Ich bin sehr, sehr stolz, daß Du meine Freundin warst.




Drei Monate schon bist Du fort
Es ist jetzt drei Monate her, daß Du nicht mehr da bist. Das Wort "Tod" möchte ich vermeiden, denn zu Dir paßt der Tod nicht. Aber trotzdem ist Dein Tod in die Alltagsnormalität übergegangen. Es gibt Tage, wo ich wieder an Dich denke und Tage, an denen dies nicht mehr so ist.

Dein Tod hat etwas eigentümlich Mahnendes. Das Leben ist nicht unendlich. Bei Dir hatte ich nie das Gefühl, daß Du Dein Leben nicht gelebt hast. Trotz aller Widrigkeiten und aller Schicksalsschläge hast Du Dir nie den Mut nehmen lassen und hast das Leben angepackt. Deswegen traf uns alle Dein Tod auch wie ein Blitzeinschlag.

Ich werde Dir jetzt das Gedicht von Rilke rezitieren, das Rilke für Menschen wie Dich gemacht hat. Und auch für Menschen wie mich. Menschen, die unendlich viel Leiden in der Kindheit erfuhren. Mißbrauch und Mißhandlung. Und viel, viel Wegsehen von allen Seiten. Wir beide sind Expertinnen im Ertragen von Menschen, die weggesehen haben. Und denen nie auch nur ein Wort über die Lippen kam.

Eine Chance auf ein würdiges Leben hat nur der, der sich von Menschen, die ihm nicht guttun, fernhält. Sonst erwachen die Dämomen der Kindheit.

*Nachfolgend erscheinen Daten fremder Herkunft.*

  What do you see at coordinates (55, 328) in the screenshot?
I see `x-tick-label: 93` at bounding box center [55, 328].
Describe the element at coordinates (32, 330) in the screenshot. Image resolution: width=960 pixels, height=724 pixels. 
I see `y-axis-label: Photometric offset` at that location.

Die Mißbraucher. Die Mißhandler. Und vor allem die Wegseher. Die etwas hätten tun können. Die etwas hätten sagen können. Aber die aus vollster Überzeugung weggesehen haben. Die Schweiger, die großes Unglück durch Ihr Schweigen erst unüberwindbar gemacht haben. Die, die uns ihre erbärmliche Feigheit als eine Tugend verkaufen wollen. Die Tugend des Reinhaltens durch Leugnen.

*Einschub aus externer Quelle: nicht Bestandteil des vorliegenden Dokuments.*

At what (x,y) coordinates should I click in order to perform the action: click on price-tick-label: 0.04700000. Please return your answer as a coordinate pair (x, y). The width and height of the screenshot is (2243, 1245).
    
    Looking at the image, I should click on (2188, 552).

Du hast so große Augen, Kind.
Du siehst gewiß oft nachts Gestalten,
die, fremd und bleich, in marmorkalten
Traumhänden rote Kronen halten,
um die ein Leuchten leise rinnt.
Dann ist dein Blick am Tag wie blind
und deine Seele wie zerspalten,
dann bangt dir vor dem Alltagsalten,
wenn Wunsche sich in dir entfalten,
die allen andern Wahnsinn sind.

Dann ist die Sehnsucht dir erwacht,
stolz zu entfliehn den eitlen Schreiern,
die plump, mit Händen, blöd und bleiern,
auf deiner Silberseele leiern
das irre Lied, das sterblich macht;
zu fliehn in eine blaue Nacht,
drin alle Wipfel lauschend feiern;
der Glieder Hymne zu entschleiern
und scheu im Schoß von weißen Weihern
zu finden ihre nackte Pracht.



Rainer Maria Rilke . 1875 - 1926

Dazu gibt es kaum mehr etwas zu sagen.